中央の絵のタイトルと投稿日時の下に「レーティングあり」という表記がある。そこをクリックすると次のような画面になった。

ようするに、私が上げた絵がpixivの運営によって「センシティブな内容が含まれている可能性がある」と判断されたらしい。SNSで絵師の反応を調べてみると、私以外にも同じように運営によって「レーティングあり」にされた人が多くいるようだ。
注目すべきは、今回「レーティングあり」とされたのは、マアアさんのケツが描かれている絵だけだったということだ。上の画像を見ても分かる通り、両隣の絵には何も表記が無いのに、中央にあるマアアさんの後ろ姿だけ「レーティングあり」となっているのだ。
どうやら、pixivが使っているAIには、マアアさんのケツを「センシティブ」であると見分けるだけの能力があるらしい。
pixivのガイドラインでは、「センシティブな内容を含む作品」について次のように書かれている。

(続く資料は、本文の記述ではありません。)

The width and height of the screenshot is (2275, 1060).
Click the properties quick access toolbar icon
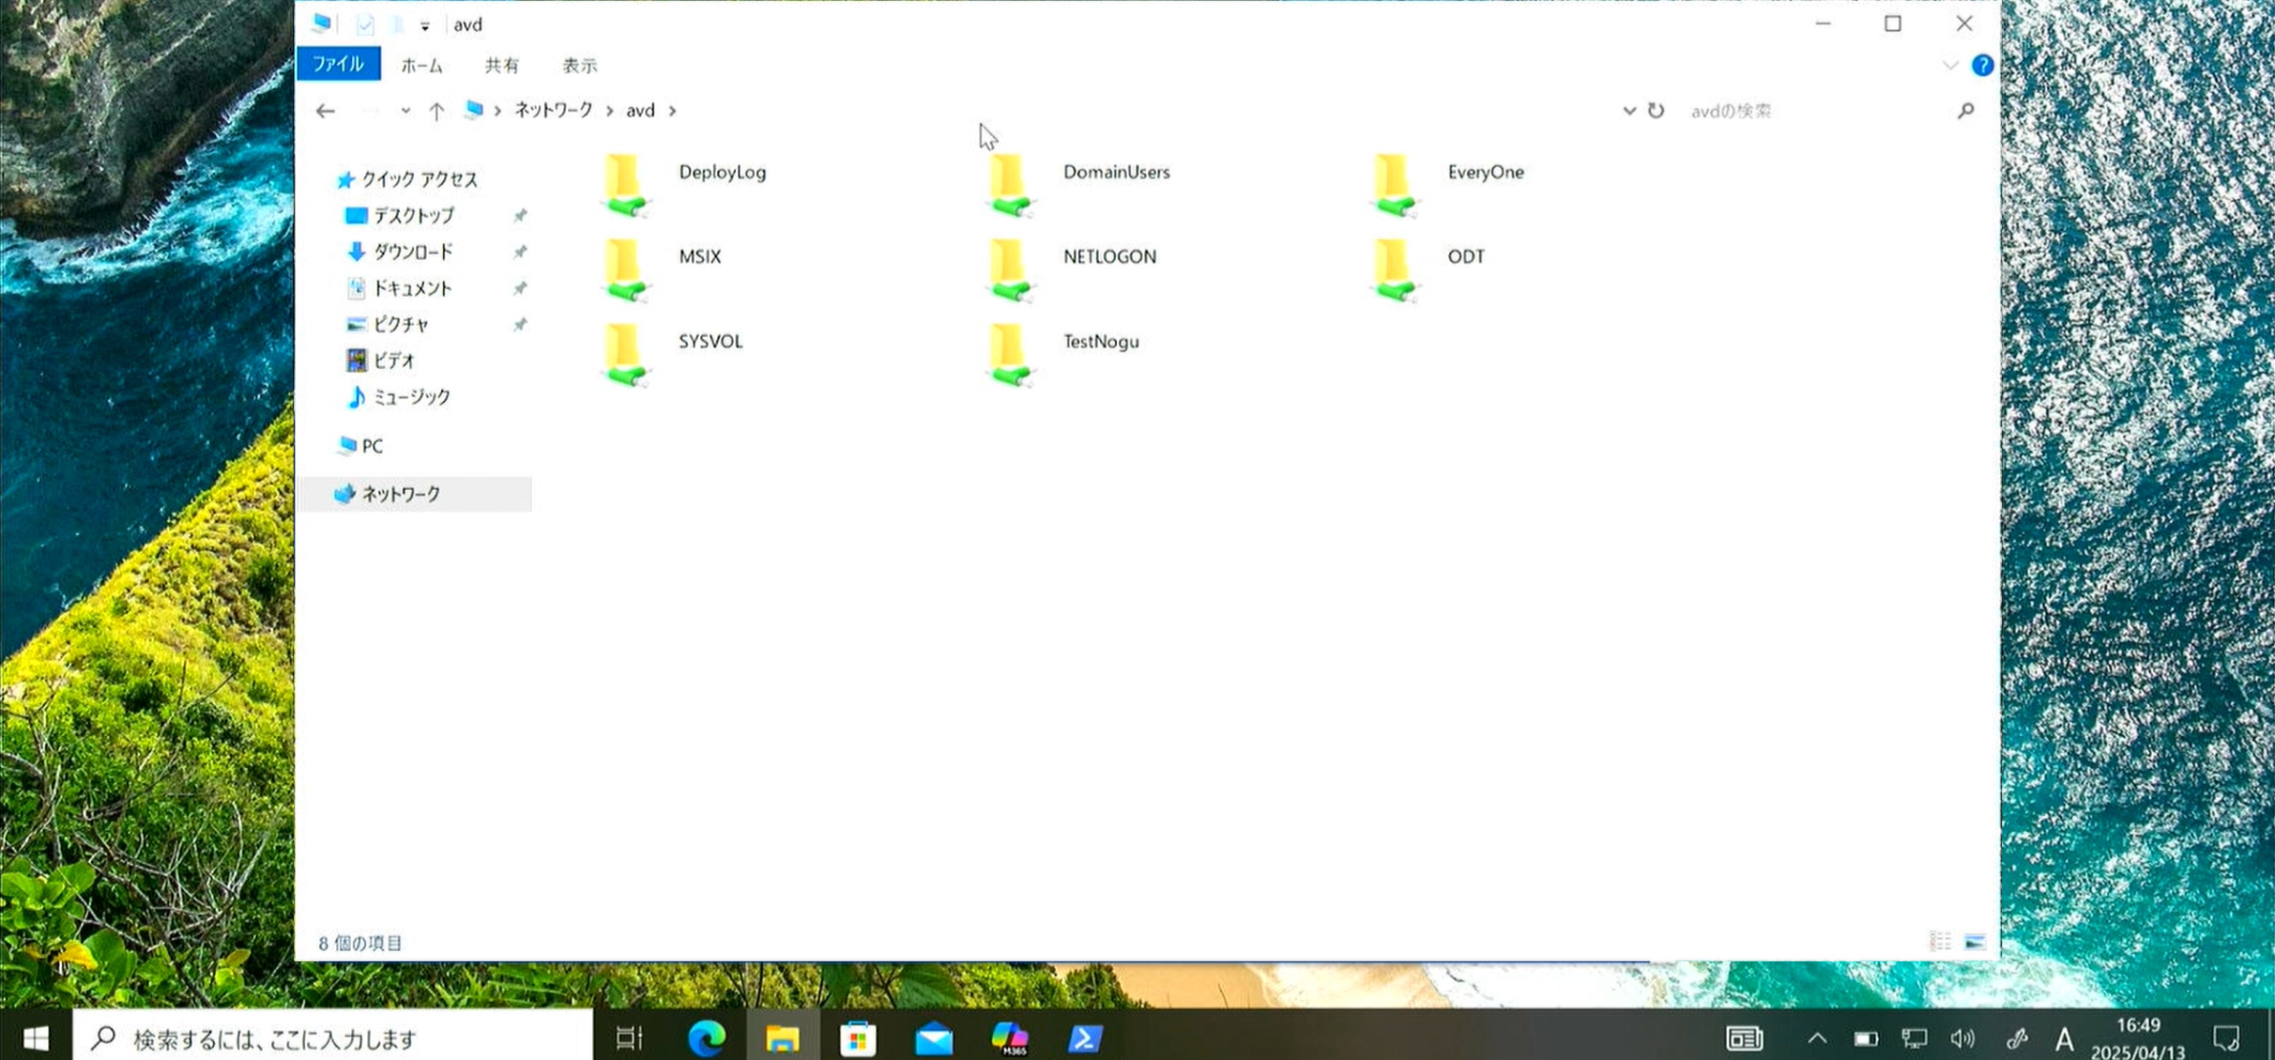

イラスト・うごくイラスト・マンガのいずれかを選択して投稿された作品について、当社基準に基づき、以下のとおりセンシティブな表現又は描写などの内容を含むと当社が判断した作品に対してレーティングを付与します。また、投稿ユーザーご自身が投稿画面上で「軽度な性的描写」のチェックを入れた場合は、センシティブな内容を含む可能性がある作品としてレーティングが付与されます。当社が付与したレーティングについて作品と合致しないと感じた場合、投稿したユーザーご自身は、当社所定のフォームより再チェックを申請することができます。再チェックは1作品につき1回、再投稿した場合は合計で3回の申請を行うことができます。
1. 性に関連したもの、卑猥な要素を含む表現
- a. 下着の露出(透けている衣服やストッキング・タイツ等越しの場合も含む)
- b. 極端に面積の少ない衣服や水着、露出度の非常に高い人物や明らかに裸体と思われる人物の描写
- c. 胸部・腋・臀部・股間・足裏等を著しく強調した表現や露出度の高い表現(可視を際どくした場合も含む)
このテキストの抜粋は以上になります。